Sesungguhnya Allah telah memilih Adam, Nuh, keluarga Ibrahim dan keluarga ‘Imran melebihi segala umat (di masa mereka masing-masing) (33)(sebagai) satu keturunan yang sebagiannya (keturunan) dari yang lain. Dan Allah Maha Mendengar lagi Maha Mengetahui. (34)(Ingatlah), ketika isteri ‘Imran berkata:”Ya Rabbku, sesungguhnya aku menazarkan kepada Engkau anak yang dalam kandunganku menjadi hamba yang saleh dan berkhidmat (di Baitul Maqdis). Karena itu terimalah (nazar) itu daripadaku. Sesungguhnya Engkaulah Yang Maha Mendengar lagi Maha Mengetahui”. (35)Maka tatkala isteri ‘Imran melahirkan anaknya, diapun berkata:”Ya Rabbku, sesungguhnya aku melahirkannya seorang anak perempuan; dan Allah lebih mengetahui apa yang dilahirkannya itu; dan anak laki-laki tidaklah seperti anak perempuan. Sesungguhnya aku telah menamai dia Maryam dan aku mohon perlindungan untuknya serta anak-anak keturunannya kepada (pemeliharaan) Engkau daripada syaitan yang terkutuk”. (36) Maka Rabbnya menerimanya (sebagai nazar) dengan penerimaan yang baik, dan mendidiknya dengan pendidikan yang baik dan Allah menjadikan Zakariya pemeliharanya. Setiap Zakariya masuk untuk menemui Maryam di mihrab, ia dapati makanan di sisinya. Zakariya berkata:”Hai Maryam dari mana kamu memperoleh (makanan) ini” Maryam menjawab:”Makanan itu dari sisi Allah”. Sesungguhnya Allah memberi rezki kepada siapa yang dikehendaki-Nya tanpa hisab. (QS Ali Imran: 33-37)

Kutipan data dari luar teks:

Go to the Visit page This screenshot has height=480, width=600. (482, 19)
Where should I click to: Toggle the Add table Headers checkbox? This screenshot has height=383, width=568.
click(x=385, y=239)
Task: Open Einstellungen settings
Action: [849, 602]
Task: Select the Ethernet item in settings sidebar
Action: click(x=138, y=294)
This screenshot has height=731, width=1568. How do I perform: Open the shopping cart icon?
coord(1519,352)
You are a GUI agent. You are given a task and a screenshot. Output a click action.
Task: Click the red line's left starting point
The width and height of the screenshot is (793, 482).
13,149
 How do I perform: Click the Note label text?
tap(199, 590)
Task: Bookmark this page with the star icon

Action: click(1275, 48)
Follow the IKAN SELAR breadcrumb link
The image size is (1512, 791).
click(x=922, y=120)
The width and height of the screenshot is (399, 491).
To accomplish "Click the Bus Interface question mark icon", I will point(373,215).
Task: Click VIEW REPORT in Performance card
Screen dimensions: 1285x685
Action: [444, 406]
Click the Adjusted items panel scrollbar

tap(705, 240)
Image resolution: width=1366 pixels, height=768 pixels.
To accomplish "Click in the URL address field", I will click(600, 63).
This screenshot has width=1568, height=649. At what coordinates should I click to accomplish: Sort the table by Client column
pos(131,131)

Ketika orang-orang nasrani utusan suku Najran mengklaim akan ketuhan Isa ‘alaihi sallam dan ketuhan ibundanya maka Allah ta’ala menurunkan ayat ini, yang mana Allah ta’ala menjelaskan padanya tentang permulaan perkara Isa ‘alaihi sallam dan ibundanya serta hakikat perkara keduanya, maka bersamaan dengan itu Allah mengkabarkan bahwa Allah ta’ala memilih Adam dan Nuh ‘alaihima sallam dan juga keluarga Ibrahim dan keluarga Imran untuk mengemban agamaNya dan beribadah kepadaNya, maka kemudian Allah ta’ala mengutamakan mereka dengan hal itu dari kebanyakan manusia, dan Allah ta’ala mengkabarkan bahwa mereka adalah keluarga, yang tidak berbeda dalam keyakinan. Tidak ada perbedaan pada keutamaan dan kesempurnaan spiritual kerohanian mereka, itu semua karena penjagaan Allah ta’ala kepada mereka dan pertolonganNya.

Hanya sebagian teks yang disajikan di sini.